Helizabethe explica que a sala de AEE vai ter um papel fundamental na vida da criança. Ela esclarece que “mesmo sem um laudo, sem um diagnóstico fechado, os atrasos que a criança apresenta, as dificuldades de aprendizagem que ela tem já podem estar sendo estimuladas e, com certeza, vai fazer toda a diferença no desenvolvimento dessa criança”.
Ela também menciona que o Arthur frequentava o AEE no contraturno até o ano passado, mas como também estava fazendo muitas terapias fora do período da escola, como acompanhamento de psicólogas e fonoaudióloga, a carga horária estava excessiva e a mãe optou por focar somente nas terapias, já que ele não tinha grandes prejuízos escolares. Entretanto, ela ainda ressalta que foi apenas por conta desse motivo, porque o atendimento especializado foi ofertado na escola regular desde o primeiro momento do seu diagnóstico.
Rafael também não faz atendimento especializado no contraturno para priorizar as terapias particulares. Além disso, Vivianny também começou a se especializar em educação especial inclusiva, trabalha na área e, por isso, realiza as atividades psicopedagógicas e psicomotoras em casa com ele, práticas que seriam ofertadas no atendimento educacional.

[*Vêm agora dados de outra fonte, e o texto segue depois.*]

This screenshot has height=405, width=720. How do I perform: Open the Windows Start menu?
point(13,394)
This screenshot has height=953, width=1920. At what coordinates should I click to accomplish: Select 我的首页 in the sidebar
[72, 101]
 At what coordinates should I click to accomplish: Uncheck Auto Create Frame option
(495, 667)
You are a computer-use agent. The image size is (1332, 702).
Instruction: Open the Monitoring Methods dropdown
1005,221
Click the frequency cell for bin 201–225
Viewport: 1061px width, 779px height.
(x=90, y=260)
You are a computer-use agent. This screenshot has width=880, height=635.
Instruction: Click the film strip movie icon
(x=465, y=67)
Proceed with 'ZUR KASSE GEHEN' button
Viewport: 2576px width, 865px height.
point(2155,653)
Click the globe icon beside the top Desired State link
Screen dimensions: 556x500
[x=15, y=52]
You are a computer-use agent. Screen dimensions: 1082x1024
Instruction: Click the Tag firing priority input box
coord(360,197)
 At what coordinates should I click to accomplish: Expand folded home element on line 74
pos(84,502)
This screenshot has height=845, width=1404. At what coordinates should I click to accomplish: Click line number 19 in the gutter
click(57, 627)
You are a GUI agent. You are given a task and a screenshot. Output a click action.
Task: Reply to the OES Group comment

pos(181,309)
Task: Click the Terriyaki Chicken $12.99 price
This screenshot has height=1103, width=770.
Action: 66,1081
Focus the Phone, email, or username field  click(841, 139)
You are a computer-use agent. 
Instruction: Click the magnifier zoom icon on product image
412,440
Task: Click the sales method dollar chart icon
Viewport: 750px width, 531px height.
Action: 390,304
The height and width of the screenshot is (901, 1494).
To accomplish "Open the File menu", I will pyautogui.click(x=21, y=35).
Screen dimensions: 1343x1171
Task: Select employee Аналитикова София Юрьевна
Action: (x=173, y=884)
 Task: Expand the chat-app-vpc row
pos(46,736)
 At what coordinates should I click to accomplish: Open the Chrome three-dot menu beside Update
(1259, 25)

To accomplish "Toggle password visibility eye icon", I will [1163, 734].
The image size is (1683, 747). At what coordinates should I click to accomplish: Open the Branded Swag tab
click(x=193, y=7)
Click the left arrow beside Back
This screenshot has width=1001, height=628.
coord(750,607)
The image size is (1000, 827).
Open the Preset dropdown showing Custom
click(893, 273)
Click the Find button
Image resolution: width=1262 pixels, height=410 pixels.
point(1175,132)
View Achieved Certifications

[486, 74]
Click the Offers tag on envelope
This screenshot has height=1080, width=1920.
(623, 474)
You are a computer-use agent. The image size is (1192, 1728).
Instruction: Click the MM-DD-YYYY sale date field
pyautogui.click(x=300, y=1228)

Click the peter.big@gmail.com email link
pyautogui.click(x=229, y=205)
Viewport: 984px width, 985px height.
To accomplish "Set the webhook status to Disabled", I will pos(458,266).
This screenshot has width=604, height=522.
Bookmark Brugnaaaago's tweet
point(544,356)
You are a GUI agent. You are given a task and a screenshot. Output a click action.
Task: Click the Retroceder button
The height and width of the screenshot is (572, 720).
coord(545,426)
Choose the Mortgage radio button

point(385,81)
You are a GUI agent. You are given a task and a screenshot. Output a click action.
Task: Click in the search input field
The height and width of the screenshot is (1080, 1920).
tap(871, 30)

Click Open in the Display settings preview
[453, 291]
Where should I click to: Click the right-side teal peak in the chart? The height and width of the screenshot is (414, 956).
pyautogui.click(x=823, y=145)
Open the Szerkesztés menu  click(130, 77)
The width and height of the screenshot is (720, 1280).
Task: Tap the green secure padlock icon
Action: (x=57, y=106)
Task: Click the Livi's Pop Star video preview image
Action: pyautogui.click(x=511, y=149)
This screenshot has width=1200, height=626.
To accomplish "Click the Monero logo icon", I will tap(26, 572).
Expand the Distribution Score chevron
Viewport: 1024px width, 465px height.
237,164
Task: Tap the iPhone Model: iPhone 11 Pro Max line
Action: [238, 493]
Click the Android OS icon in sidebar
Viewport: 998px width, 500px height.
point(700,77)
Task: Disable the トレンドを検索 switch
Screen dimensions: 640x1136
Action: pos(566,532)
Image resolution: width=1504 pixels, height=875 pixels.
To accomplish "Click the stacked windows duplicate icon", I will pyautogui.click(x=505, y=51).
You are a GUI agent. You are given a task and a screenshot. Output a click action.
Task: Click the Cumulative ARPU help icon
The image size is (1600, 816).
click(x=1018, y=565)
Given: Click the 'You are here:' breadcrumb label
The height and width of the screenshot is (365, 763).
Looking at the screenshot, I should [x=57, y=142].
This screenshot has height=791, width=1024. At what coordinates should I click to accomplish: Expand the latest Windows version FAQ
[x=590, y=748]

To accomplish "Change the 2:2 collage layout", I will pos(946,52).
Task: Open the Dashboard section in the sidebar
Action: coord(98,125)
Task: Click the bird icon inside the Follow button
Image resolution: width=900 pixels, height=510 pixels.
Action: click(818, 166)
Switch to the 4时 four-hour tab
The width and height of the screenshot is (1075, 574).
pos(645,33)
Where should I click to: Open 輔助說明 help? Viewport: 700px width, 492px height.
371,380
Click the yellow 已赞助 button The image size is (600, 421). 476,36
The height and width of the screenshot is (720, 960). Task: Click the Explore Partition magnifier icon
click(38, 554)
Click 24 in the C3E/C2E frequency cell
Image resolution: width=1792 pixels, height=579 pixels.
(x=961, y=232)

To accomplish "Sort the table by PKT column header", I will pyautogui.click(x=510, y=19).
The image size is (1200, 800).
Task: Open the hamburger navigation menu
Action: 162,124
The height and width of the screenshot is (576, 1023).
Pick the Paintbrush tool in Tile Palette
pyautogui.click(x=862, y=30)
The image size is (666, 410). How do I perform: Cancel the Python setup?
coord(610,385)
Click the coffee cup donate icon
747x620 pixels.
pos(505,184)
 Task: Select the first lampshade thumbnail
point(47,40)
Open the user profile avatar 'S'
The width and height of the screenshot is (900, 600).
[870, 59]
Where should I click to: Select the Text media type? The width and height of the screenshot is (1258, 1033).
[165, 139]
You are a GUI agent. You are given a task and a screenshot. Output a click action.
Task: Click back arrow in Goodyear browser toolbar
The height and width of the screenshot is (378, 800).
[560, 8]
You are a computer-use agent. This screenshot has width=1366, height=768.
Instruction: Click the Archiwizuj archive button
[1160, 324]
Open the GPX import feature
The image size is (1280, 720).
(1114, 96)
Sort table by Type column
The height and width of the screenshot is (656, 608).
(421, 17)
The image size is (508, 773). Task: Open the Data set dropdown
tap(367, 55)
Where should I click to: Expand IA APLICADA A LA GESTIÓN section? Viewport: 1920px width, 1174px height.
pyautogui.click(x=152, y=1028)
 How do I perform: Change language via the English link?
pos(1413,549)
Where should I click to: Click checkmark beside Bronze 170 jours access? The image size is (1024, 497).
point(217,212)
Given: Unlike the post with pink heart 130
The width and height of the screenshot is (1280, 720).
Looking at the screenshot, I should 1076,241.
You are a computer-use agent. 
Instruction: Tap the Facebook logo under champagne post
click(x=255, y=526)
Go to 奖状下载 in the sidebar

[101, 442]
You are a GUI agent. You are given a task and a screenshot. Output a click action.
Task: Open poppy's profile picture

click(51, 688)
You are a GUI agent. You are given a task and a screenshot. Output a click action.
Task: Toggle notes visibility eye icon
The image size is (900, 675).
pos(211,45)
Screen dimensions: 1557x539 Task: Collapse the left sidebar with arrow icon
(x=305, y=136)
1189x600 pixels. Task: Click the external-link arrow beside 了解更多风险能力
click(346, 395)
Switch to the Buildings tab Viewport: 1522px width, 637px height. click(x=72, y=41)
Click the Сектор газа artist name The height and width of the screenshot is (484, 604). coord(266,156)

De acordo com a neuropsicóloga Lislei, o diagnóstico adequado é muito importante e deve ser feito por profissionais especializados. Geralmente, a escola é o primeiro contato da família quando se trata de encaminhar para uma avaliação. A partir dos sinais e sintomas, que normalmente se percebem na aprendizagem, o encaminhamento se faz para um neuropsicólogo, psicopedagogo ou neuropediatra. Entretanto, apenas o neuropsicólogo e o médico podem dar um laudo final. “O mais importante é que o diagnóstico seja bem realizado e uma boa avaliação necessita de uma equipe multidisciplinar”, alerta e finaliza.